La retenue d'eau va être progressivement vidée pour la première fois depuis 1993. L'expertise qui sera effectuée au terme de la vidange sera sans doute déterminante pour l'avenir de ce barrage dont le sort n'est toujours pas réglé.
Chaque ministre de l'environnement qui passe fixe un nouveau cap, de sorte que nul ne sait plus ce qu'il adviendra du barrage de Vezins, ni de son petit frère, celui de La Roche qui boit. En 2009, Chantal Jouanno jugeait "nécessaire" que la destruction de ces retenues d'eau construites sur la Sélune, chaque barrage constituant un "obstacle" à la libre circulation des poissons migrateurs. La machine administrative est alors lancée : en 2012, le préfet de la Manche signe un arêté "portant décision de l'arrêt imminent de la concession de Vezins et l'arrêt de l'autrorisation de La Roche qui boit".
Mais entre temps, le vent (politique) a tourné. En 2014, Ségolène Royal se rend sur place. Et tant pis pour la continuité de l'état, celle qui a succédé à Chantal Jouanno au ministère de l'environnement juge "paradoxal" de détruire des barrages qui produisent de "l'énergie renouvelable". Quant à la libre-circulation des migrateurs, "il faut que le rapport qualité-prix soit raisonnable. On ne met pas 53 millions d'euros pour faire passer les poissons" cingle-t-elle en proposant d'étudier des solution alternatives.
Destruction ou pas : le résumé du feuilleton (Emilien David et Joël Hamard)
Deux ans de travaux avant l'inspection du barrage
Le mois dernier, les équipes de la société Vinci qui a été désignée pour cette vidange ont commencé à travailler dans l'embouchure de l'Yvrande, un affluent de la Sélune. L'opération est plus délicate qu'il n'y paraît. 1,4 millions de m3 de sédiments, dont certains sont pollués par des métaux lourds, sont piégés par le barrage.

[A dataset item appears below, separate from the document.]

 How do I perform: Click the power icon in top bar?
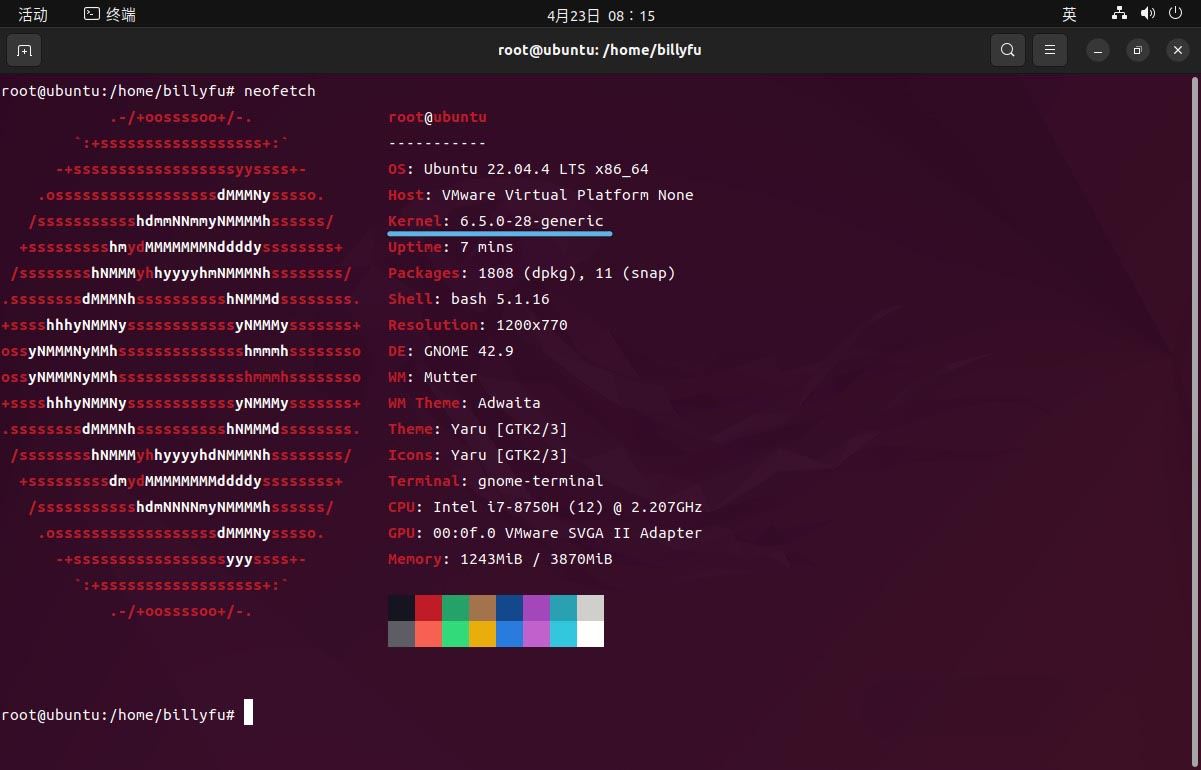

Lors de la vidange de 1993, des particules en suspension dans l'eau avaient pollué la Sélune. "Le déroulement de cette vidange nécessite le maintien d’une bonne qualité des eaux en aval des retenues. C’est pourquoi des travaux de gestion des sédiments déposés dans le lit mineur de la Sélune et de ses affluents sont mis en œuvre en accompagnement de l’abaissement du plan d’eau" écrit la préfecture de la Manche dans le bulletin de suivi du chantier.Le niveau d'eau va donc progressivement baisser en même temps que seront récupérés les boues, la vase, le sable. Ce n'est qu'à l'issue de cette opération complexe qu'il sera possible d'inspecter ce barrage presque centenaire. Avant de trancher (définitivement ?), l'état souhaite en effet effectuer "une revue de sûreté de l'ouvrage". Si des travaux d'entretien sont jugés nécessaires, la facture donnera à réfléchir. Si le barrage est encore jugé bon pour le service, cela pèsera forcément dans la décision.